In cystic fibrosis, the first function is deficient. It must be noted,
however, that diabetes may also occur in about 15%
of the adult CF population.
Up to now, pancreatic transplantation has been performed to treat diabetes.
This type of transplantation is usually done at the same time as
that of a vital organ such as a kidney. Although technology is advanced
enough to re-establish normal enzyme production through transplantation, it
is still necessary to regularly take medication that is far from harmless (such as
cyclosporine and cortisone) to guard against rejection.
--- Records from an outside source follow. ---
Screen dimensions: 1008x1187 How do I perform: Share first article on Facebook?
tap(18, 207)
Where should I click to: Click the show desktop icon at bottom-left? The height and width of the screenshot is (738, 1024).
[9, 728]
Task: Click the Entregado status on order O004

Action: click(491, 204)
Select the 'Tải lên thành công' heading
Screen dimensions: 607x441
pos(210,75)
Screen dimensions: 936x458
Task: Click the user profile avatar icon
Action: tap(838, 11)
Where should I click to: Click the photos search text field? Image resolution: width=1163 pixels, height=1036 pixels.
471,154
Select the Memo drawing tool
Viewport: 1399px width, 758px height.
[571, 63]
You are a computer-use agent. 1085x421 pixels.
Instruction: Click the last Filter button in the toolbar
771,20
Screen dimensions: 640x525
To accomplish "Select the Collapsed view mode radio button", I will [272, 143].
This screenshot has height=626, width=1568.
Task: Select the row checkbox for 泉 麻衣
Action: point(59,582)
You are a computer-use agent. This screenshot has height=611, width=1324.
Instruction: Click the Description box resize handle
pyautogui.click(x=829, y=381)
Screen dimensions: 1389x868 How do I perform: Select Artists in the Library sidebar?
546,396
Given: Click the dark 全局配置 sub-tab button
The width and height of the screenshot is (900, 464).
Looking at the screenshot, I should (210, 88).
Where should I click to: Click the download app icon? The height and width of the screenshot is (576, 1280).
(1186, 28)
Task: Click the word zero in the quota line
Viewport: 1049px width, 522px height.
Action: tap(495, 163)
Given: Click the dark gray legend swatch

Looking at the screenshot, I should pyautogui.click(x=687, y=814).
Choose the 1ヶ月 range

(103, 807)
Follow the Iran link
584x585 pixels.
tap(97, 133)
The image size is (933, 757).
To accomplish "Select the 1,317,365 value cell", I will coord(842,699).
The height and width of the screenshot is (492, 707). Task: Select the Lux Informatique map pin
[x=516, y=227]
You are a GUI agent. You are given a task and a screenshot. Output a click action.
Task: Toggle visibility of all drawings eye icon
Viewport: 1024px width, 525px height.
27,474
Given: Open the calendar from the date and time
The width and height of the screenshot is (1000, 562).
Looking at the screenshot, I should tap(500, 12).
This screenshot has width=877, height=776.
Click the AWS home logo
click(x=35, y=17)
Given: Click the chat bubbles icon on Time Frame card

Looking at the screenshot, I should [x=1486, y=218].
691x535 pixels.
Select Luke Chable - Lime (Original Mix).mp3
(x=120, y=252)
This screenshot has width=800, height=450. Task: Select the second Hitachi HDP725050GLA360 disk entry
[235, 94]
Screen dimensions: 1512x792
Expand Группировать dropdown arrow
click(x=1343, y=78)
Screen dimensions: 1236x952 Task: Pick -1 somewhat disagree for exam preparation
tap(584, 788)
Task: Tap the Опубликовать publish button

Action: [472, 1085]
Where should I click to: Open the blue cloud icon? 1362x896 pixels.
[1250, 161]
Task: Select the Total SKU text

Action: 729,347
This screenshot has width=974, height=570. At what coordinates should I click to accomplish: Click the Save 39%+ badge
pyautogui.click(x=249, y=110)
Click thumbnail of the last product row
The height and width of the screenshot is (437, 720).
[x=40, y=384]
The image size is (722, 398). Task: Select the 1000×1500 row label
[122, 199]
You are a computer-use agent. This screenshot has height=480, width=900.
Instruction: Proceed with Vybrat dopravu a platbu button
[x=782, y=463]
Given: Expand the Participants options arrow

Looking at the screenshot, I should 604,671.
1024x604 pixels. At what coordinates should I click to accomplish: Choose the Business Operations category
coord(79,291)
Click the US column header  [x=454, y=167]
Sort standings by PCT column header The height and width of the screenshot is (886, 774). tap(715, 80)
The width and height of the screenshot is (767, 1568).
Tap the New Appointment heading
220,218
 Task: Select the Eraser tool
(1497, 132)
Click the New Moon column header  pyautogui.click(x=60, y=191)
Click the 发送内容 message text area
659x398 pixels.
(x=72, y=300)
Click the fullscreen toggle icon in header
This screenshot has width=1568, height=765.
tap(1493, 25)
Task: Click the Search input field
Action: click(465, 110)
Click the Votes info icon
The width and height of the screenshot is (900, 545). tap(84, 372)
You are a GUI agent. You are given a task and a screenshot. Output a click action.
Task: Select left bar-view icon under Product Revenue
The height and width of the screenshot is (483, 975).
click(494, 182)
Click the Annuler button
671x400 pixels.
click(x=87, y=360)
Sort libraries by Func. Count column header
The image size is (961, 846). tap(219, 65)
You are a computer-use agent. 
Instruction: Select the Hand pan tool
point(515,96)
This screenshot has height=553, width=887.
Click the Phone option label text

Since, in most cases, we are able to control insufficient pancreatic
enzyme production with an enriched diet, vitamin supplements and enzyme
capsules, it is best to continue with the conventional treatment for now.
HEALTH COLUMN
SVB/ June 1990, No 11, page 31
Transplantation: Kidney Problems
Is it true that transplant recipients eventually develop
kidney problems? If so, can you explain why? Is it possible
to avoid this kind of complication?
Transplant recipients (lung or other organs) are indeed at risk
of developing kidney problems, primarily due to the necessary use of
immunosuppressants, which prevent organ rejection. Cyclosporine A is the
most important immunosuppressant drug. Although it decreases blood
filtration through the kidneys and may cause hypertension (which
can in turn affect kidney function over time), Cyclosporine A is
nevertheless an essential anti-rejection drug. The dose has
to be precisely regulated and any hypertension must be treated with medication.
A similar drug, Tacrolimus, is very effective in preventing organ rejection,
but has the same side effects as Cyclosporine A
(i.e. kidney dysfunction and hypertension).
With the discovery of new forms of anti-rejection
treatment (less toxic medications, cyclosporine in aerosol form),
it will be easier to maintain kidney function after transplantation.